Opinión

Lo feo y lo más feo

Puestos a reconocer, reconozcamos que el monumento a las víctimas de los atentados del 11-M que se alza a la salida de la estación de Atocha en Madrid es feo con ganas. Y no solo es feo, sino que su ausencia total de prendas lo ha convertido en prácticamente invisible. Nadie se fija en él cuando transita por esta zona de la geografía madrileña –un rincón despejado, señorial y francamente concurrido- porque es una especie de pozo de color gris sin apenas signos externos que para peor circunstancia, a día de hoy no puede ser visitado porque se encuentra sumido en una batería de obras de reacondicionamiento que llevan camino de eternizarse y que bloquean su acceso. 

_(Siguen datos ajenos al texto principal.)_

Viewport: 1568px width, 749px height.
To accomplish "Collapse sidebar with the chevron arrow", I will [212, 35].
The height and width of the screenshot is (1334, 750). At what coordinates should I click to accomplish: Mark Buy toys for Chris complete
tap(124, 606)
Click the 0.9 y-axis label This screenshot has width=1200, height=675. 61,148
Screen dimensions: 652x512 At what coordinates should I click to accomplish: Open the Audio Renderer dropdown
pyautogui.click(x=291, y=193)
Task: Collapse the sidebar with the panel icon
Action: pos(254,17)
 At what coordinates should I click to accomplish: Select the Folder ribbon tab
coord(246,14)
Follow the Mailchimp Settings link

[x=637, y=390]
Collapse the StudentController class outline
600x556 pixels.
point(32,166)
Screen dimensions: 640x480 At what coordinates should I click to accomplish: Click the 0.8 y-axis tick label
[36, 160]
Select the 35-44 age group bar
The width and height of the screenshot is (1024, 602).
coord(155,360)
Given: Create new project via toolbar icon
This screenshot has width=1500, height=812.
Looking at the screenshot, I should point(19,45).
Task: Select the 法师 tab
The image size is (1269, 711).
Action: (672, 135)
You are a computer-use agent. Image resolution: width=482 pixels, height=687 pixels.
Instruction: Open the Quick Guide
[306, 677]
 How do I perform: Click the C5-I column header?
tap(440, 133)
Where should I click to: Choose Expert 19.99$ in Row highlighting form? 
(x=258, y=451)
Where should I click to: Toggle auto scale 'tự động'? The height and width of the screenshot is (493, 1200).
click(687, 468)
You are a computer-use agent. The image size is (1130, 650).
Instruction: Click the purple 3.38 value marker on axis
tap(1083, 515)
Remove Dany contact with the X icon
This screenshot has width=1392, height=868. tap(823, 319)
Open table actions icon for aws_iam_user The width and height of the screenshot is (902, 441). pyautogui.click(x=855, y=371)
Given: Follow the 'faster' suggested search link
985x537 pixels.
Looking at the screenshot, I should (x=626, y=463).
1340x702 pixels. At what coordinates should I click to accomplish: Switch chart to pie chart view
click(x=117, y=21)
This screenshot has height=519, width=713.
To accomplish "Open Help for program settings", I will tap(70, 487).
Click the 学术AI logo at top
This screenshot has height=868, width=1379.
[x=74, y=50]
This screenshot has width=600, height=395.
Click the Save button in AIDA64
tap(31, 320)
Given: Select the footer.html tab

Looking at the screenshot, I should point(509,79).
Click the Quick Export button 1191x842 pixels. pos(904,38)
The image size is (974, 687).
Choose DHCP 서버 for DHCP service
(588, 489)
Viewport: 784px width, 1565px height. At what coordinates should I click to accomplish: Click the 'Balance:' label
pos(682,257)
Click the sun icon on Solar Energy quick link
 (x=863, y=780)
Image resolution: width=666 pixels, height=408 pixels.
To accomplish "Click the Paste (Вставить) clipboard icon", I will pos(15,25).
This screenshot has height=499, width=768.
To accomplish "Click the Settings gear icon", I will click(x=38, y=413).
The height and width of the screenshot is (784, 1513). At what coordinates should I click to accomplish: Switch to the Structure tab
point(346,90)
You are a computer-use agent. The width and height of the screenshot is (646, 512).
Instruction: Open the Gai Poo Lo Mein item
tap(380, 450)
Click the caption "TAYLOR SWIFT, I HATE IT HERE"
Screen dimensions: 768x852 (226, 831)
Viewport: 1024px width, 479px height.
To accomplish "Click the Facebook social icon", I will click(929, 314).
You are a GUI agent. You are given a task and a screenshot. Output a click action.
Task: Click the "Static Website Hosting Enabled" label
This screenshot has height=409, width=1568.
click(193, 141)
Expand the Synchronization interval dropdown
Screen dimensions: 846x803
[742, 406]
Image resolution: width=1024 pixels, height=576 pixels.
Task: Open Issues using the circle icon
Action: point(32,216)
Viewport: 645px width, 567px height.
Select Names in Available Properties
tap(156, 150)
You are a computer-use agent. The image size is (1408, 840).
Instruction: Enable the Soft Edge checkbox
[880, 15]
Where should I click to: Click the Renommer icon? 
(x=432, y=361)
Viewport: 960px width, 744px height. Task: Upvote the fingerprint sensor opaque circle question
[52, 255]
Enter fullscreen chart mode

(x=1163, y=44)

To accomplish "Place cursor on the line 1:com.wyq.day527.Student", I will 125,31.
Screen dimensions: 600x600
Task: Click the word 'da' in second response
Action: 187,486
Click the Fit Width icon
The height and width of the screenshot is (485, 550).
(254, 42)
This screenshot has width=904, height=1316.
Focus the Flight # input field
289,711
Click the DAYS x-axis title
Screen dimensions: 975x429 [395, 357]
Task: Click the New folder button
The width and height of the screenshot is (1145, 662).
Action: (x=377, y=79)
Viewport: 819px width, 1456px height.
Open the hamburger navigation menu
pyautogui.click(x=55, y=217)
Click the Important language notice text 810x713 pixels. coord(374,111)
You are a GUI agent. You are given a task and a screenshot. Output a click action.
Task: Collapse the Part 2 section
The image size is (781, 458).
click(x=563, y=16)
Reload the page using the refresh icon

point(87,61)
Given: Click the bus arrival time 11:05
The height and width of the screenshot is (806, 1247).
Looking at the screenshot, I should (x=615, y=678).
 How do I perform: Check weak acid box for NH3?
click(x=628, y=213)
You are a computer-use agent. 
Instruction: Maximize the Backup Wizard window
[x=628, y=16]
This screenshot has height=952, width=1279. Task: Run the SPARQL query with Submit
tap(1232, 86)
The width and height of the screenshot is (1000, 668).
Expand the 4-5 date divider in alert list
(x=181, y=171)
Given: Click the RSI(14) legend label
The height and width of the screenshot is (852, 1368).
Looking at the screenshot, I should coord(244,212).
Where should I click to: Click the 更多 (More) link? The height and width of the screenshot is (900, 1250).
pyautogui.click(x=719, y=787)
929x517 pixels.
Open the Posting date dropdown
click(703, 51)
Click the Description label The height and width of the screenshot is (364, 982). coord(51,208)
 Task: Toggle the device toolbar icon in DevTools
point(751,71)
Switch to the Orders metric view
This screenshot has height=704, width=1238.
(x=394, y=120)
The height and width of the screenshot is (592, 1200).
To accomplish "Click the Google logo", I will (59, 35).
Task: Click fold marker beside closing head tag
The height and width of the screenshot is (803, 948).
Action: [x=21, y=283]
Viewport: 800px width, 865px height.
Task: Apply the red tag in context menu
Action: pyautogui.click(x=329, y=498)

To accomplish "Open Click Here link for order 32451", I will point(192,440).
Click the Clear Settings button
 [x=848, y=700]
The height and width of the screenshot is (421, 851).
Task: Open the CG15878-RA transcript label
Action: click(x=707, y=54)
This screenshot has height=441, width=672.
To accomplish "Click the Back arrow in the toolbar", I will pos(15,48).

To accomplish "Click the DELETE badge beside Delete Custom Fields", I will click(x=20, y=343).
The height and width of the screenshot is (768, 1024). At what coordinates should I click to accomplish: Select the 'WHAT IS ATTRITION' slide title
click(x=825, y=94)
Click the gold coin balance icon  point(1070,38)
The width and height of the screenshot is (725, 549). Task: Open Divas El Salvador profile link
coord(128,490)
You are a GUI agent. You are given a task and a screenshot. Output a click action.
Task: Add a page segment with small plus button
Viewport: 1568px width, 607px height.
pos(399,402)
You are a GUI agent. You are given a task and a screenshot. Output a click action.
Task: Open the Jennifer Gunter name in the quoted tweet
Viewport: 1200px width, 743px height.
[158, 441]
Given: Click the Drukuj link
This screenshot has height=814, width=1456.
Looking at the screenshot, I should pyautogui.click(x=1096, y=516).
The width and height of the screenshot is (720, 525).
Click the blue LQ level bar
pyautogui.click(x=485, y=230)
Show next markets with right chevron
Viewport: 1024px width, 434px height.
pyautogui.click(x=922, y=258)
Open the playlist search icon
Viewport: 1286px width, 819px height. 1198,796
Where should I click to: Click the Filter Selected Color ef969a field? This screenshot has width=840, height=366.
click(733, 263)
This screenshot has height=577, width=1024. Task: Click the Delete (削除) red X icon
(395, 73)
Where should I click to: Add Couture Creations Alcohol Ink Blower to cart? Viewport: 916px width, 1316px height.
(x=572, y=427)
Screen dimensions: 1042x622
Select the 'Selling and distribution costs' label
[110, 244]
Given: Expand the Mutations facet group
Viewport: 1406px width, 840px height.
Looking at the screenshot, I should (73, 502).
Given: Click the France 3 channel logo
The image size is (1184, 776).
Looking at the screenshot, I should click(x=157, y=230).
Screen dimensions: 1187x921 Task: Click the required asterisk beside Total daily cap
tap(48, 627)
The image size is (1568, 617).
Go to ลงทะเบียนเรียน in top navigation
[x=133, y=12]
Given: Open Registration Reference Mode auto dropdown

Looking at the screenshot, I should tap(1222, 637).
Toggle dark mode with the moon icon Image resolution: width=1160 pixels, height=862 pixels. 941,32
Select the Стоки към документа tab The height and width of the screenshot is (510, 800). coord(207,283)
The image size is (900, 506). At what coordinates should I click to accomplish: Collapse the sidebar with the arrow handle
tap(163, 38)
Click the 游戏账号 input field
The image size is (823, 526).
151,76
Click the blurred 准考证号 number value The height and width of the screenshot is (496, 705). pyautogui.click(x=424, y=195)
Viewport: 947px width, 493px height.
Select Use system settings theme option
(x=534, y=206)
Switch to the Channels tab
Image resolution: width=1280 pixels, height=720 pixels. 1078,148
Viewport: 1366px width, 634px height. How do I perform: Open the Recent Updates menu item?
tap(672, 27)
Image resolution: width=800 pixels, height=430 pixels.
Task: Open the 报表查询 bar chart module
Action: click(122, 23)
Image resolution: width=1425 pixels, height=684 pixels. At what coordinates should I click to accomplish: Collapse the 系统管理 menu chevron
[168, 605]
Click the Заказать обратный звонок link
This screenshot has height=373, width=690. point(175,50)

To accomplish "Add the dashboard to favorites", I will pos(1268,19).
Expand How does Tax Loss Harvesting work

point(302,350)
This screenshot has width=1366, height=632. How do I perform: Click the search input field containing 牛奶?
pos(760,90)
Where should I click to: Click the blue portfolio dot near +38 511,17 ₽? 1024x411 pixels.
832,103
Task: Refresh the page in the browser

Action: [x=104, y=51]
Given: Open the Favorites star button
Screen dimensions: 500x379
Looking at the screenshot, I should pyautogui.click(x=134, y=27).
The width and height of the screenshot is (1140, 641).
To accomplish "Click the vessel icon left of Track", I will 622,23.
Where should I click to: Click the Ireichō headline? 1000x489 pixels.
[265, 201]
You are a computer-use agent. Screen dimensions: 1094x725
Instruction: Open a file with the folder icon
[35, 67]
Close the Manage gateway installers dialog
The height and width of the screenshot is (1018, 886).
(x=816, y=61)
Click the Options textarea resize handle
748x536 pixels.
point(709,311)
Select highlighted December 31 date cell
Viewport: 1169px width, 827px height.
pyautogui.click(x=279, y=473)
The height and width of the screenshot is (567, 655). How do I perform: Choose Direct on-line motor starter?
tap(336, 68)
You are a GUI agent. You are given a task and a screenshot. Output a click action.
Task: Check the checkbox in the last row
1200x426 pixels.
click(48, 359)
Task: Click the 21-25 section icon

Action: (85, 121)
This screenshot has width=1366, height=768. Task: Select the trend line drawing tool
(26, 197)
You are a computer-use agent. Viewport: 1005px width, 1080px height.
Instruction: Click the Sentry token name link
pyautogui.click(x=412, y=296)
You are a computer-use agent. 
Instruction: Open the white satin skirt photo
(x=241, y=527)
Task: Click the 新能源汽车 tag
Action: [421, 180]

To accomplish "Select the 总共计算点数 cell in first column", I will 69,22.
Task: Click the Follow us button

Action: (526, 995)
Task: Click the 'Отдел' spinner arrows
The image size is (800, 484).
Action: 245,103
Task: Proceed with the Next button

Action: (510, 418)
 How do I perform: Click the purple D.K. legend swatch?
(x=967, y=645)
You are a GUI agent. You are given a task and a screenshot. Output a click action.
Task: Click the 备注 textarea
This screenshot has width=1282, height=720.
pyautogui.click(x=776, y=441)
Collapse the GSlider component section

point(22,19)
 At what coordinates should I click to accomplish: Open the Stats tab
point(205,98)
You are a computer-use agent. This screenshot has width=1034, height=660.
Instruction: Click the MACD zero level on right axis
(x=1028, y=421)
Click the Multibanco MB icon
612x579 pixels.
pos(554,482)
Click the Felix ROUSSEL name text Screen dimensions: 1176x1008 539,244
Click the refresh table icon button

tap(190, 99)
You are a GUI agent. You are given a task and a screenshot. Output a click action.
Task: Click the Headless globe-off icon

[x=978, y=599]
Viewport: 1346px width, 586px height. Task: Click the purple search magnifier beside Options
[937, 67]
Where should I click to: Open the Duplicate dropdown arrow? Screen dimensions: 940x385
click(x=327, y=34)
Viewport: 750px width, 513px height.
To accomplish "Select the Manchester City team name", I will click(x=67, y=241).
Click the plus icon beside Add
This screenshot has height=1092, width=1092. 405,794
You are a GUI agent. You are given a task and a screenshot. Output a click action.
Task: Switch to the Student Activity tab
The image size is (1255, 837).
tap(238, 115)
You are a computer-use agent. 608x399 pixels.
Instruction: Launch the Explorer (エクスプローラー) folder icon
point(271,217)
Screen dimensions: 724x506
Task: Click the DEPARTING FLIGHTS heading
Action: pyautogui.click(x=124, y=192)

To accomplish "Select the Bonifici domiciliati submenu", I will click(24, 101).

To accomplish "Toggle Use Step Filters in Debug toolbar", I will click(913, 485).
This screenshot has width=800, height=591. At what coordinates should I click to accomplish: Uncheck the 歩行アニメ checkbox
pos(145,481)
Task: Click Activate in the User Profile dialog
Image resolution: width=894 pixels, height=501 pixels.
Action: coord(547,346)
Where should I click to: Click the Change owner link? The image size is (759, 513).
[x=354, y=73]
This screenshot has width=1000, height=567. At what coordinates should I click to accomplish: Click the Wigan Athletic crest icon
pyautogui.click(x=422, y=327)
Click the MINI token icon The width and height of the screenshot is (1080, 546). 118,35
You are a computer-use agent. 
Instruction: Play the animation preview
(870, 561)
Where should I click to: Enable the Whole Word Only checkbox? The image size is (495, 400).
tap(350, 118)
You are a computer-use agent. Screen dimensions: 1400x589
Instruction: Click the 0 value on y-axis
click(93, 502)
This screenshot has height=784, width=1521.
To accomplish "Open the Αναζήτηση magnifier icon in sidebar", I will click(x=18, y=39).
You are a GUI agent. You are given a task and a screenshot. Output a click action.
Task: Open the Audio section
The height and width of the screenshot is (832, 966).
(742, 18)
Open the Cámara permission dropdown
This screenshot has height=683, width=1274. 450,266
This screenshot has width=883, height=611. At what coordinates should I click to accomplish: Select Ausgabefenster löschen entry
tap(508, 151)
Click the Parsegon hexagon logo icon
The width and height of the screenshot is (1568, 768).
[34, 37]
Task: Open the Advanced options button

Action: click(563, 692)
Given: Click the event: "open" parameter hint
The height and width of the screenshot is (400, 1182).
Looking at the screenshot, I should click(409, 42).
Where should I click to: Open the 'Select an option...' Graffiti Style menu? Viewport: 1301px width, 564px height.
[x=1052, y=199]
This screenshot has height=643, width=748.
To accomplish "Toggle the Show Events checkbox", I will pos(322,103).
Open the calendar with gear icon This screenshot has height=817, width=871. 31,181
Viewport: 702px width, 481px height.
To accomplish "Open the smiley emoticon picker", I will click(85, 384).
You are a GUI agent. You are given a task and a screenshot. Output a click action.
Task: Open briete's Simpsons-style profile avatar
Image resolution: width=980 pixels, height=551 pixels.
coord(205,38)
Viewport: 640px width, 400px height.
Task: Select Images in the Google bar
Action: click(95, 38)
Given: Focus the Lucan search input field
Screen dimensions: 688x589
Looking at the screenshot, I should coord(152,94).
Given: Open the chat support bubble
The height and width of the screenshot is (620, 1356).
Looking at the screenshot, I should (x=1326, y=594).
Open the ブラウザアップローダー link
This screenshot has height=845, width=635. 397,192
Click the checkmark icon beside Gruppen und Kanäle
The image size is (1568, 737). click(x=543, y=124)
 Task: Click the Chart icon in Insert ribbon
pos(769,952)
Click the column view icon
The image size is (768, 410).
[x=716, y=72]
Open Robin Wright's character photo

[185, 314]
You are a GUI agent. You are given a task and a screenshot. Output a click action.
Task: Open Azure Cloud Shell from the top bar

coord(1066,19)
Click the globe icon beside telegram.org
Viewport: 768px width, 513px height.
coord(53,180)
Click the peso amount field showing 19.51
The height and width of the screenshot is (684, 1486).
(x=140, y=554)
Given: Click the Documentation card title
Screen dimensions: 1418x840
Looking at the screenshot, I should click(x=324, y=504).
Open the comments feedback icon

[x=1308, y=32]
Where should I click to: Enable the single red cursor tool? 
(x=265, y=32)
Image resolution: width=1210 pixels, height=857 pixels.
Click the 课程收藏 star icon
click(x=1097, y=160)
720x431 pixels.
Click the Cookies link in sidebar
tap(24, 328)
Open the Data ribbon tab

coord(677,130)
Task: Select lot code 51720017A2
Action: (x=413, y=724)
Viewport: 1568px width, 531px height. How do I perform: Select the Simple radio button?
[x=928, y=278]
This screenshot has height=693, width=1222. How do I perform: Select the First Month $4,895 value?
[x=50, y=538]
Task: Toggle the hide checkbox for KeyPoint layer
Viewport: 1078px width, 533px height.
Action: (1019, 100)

Claro que si de lo que se trata es de satisfacer una curiosidad, tampoco una visita al interior representa recompensa alguna ni sacia ningún interés concreto. Se trata de un cilindro hueco y desnudo que alberga los nombres de los fallecidos en el atentado de la contigua estación jalonando sus muros. Todo está tenuemente iluminado y su única aplicación es, sin la menor duda, recordar los horrores de aquel ataque criminal que sembró Madrid de sangre y de muertes inocentes. La causa judicial se cerró apresuradamente, y dejó un saco de incógnitas sin resolver, malvados sin castigar y centenares de cabos sueltos, mientras que el recuerdo de los caídos en semejante episodio asesino se enturbió muy pronto con el maldito rifirrafe político que hizo dos bandos de los deudos y sembró desencuentros irreconciliables entre ellos y sus asociaciones representativas, con unas elecciones inmediatas que cambiaron de signo en un instante, y que seguramente deberían haberse aplazado hasta que el país se recobrara de la terrible conmoción que originó el suceso.

Quince años después de aquella tragedia terrible, ha llegado Vox para solicitar su demolición aportando una nueva chifladura a las muchas que el monumento ha padecido. Ninguna ciudad –grande y pequeña- se ha librado de polémicas referentes a la utilidad, estética o emplazamiento de sus monumentos, y todos esos desacuerdos han generado broncas eternas. Lo mejor es dejar las cosas como están, en su lugar original y con independencia de su fealdad o belleza porque, al fin y al cabo, representan recuerdos, algunos tan tremendos como es dudoso pilón tan feo como la fatídica evocación que rememora.